Discussion in 'Health and Fitness' started by Jang Bong, Dec 13, 2005.

  1. Jang Bong

    Jang Bong Speak softly....big stick

    A quick question for any 'human body' experts on the board.

    What is the temperature (of water, wax, etc) that will cause damage to human skin?

    Background: My wife has problems sensing temperature due to medical problems. :( I plan to get an 'infra-red non-touch thermometer' to give her a TRUE readout of shower temperature / hair-waxing unit. This is only useful if I can find out what temperature is SAFE.

    I know that part of the answer is "it depends on the individual's skin and the part of the body", but I'm looking for some working safety limits.

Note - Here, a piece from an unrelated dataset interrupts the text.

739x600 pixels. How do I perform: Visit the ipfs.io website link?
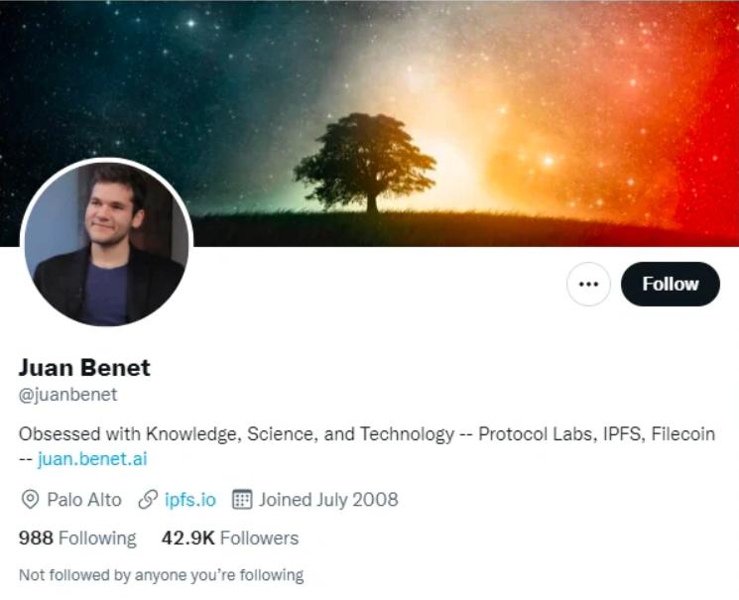(x=189, y=499)
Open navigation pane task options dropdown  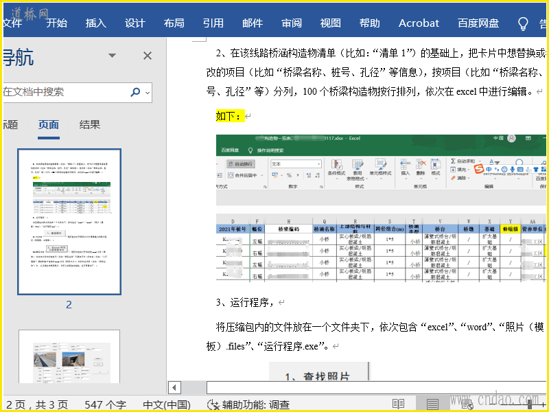coord(113,56)
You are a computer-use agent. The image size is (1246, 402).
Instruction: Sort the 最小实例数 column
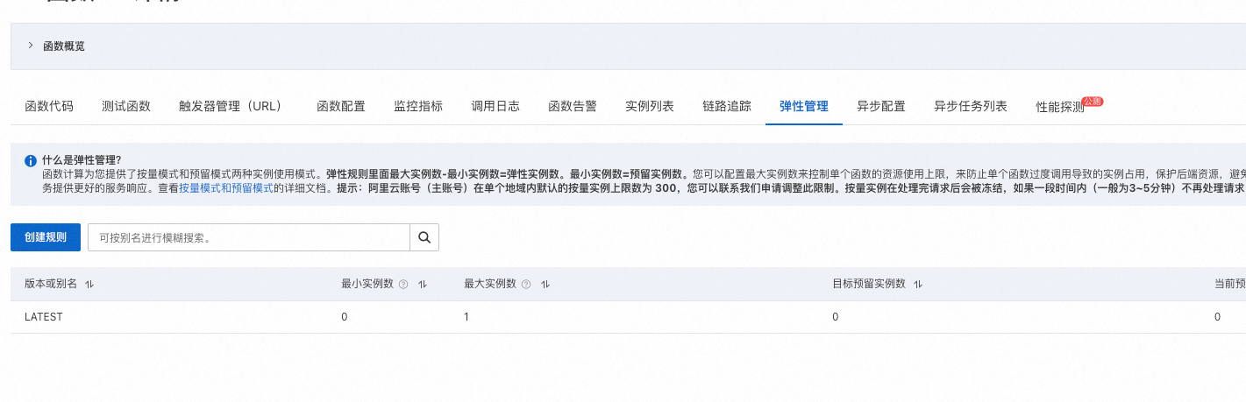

    Her constant complaint is that the shower isn't hot enough. I love hot water, but when I get in after her I turn it down. She wants a super-hot / super-powerful shower, and I want to make sure she doesn't do any permenant damage.

    Any advice on the thermometers also greatfully received. :)
  2. Andy2DWK

    Andy2DWK Valued Member

    If it were me, i'd speak to a doc on this one.

    No offense to anyone on the WWW but i'd prefer to trust a face to face meeting with someone who makes a living, giving health advice for something like that.

  3. PlumDragon

    PlumDragon "I am your evil stimulus"

    I seriously doubt that the average doctor has the slightest clue what temperature ranges will cause damage to skin. Id imagine most dermatologists dont know the answer to that one either...

    But lucky for you I found this:

    Also remember that those numbers will change based on things like specific heat of transfer meduim (in this case, water, which is very high) and the age of the person (as you age will will become more prone).
  4. bcullen

    bcullen They are all perfect.

    The water from hot water taps can cause serious burns. Over 90% of hot tap water burns occur in the bathroom. The problem is the hot water temperature.

    At 60° C it takes one second for hot water to cause third degree burns.
    At 50 degrees C it takes five minutes.
    It seems a small difference in temperature, but it can mean the difference between hospitalisation, skin grafts and scarring for life.

    Is your water too hot?
    40° C is the recommended maximum bathing temperature for young children.
    50° C is a low risk temperature for a hot water burn.
    55° or 60° C is a high risk temperature for a hot water burn.****er.htm
  5. Shrukin89

    Shrukin89 Valued Member

    That sucks big time.

    To help you indicate also is to compare is that everyones body temperature is at 37 degrees C so 40-42 degree C water in the bathtub is excellent.
  6. Jang Bong

    Jang Bong Speak softly....big stick

    I'd go along with that :D It's the sort of daft fact that an insurance claim investigator or fireman is more likely to know. As for dermatoligists - my wife had one (social) conversation where a well respected one could not get his head around "What does a vegetarian have in their bacon sandwiches" :confused: :D [Honest!!]

    Cheers for the factsheet bcullen - printed off for future use. :) Plumdragon - I can't get yours open here in the library - I'll try again at home :)
  7. adouglasmhor

    adouglasmhor Not an Objectivist

    I have tempeh rashers in my bacon sarnies.